Über psychische Krisen sprechen
Zwei Jahre war Sarina Wälti krankgeschrieben. Mehrere Klinikaufenthalte, eine Therapie und Medikamente haben ihr geholfen, wieder auf die Beine zu kommen. Die wieder gewonnene Lebenskraft setzt sie nun in ihrer Heimat ein – und will anderen Betroffenen im Emmental helfen.
Denn noch immer seien psychische Probleme ein Tabu, insbesondere auf dem Land werde nur wenig darüber gesprochen. «Hier im Emmental behalten die Menschen oft die Probleme für sich, sie möchten niemanden damit nerven oder belasten.» Schweigen helfe aber niemandem.
Sarina Wälti engagiert sich deshalb als Co-Präsidentin des neu gegründeten Vereins EmMental. Fachleute und Betroffene aus der Region haben sich zusammengeschlossen, mit dem Ziel, niederschwellige Hilfe und Austauschmöglichkeiten zu ermöglichen.
Ein Angebot des Vereins: ein regelmässiges Walk-In in Langnau. Betroffene und ihre Angehörige können ohne Termin mit Medizinerinnen oder Sozialarbeitern über ihre Anliegen sprechen. Auch Betroffene, wie Sarina Wälti, geben ihr Wissen und ihre Erfahrung weiter.
«Wir zeigen bewusst unser Gesicht»
Denn das Bedürfnis, über psychische Belastungen und Probleme zu sprechen, gebe es auch auf dem Land, ist Manuela Grossmann überzeugt. Sie ist die zweite Co-Präsidentin des Vereins und hat viele Jahre als Pfarrerin in Langnau gearbeitet.

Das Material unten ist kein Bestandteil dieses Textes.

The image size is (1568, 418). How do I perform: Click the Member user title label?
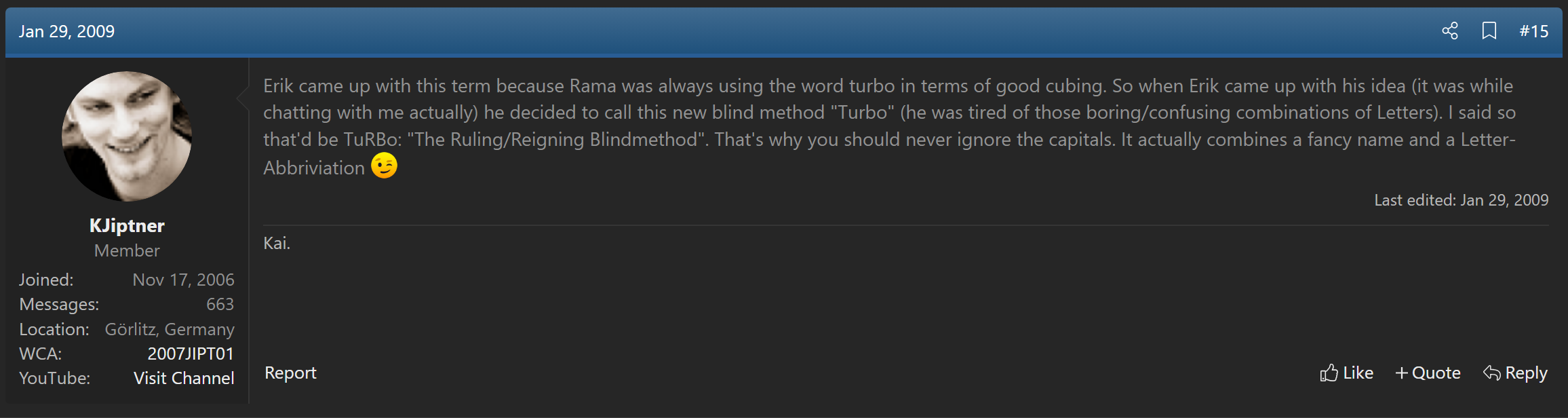point(127,250)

Die Seelsorgerin ist überzeugt: Der Verein kann zur Entstigmatisierung beitragen. «Wir sind nicht irgendeine anonyme Anlaufstelle, sondern wir zeigen bewusst unser Gesicht, zum Beispiel auf der Webseite, und wir sind ansprechbar.»
Die Berner Fachhochschule begleitet und unterstützt EmMental. Es gebe zwar viele Hilfsangebote für Menschen mit psychischen Problemen, nur selten würden aber Fachpersonen, engagierte Personen und Betroffene so eng miteinander arbeiten, sagt Anita Schürch.
Netzwerk auf dem Land
Das Konzept der Caring Community, also der sorgenden Gesellschaft, sei zwar nicht neu, aber werde noch wenig umgesetzt. Und: Es funktioniere im Emmental. «Alle Beteiligten von EmMental haben ein grosses Engagement an den Tag gelegt und ihr Umfeld mit einbezogen.» Der Vorteil auf dem Land: Es gibt bereits ein starkes Netzwerk.
Die Bereitschaft, gerade von jungen Betroffenen, über ihre Erkrankung zu sprechen, sei gross. «Die Perspektive von Betroffenen ist für niederschwellige Hilfsangebote zentral. Sie wissen, woran es fehlt und was es braucht», so die Gesundheitswissenschaftlerin Anita Schürch.
Auch Sarina Wälti will einen Beitrag leisten, für Betroffene, gegen das Schweigen. «Es darf nicht sein, dass sich Menschen schämen, weil sie ein psychisches Problem haben. Ihrer Geschichte steht ein Platz zu, auch im Emmental.»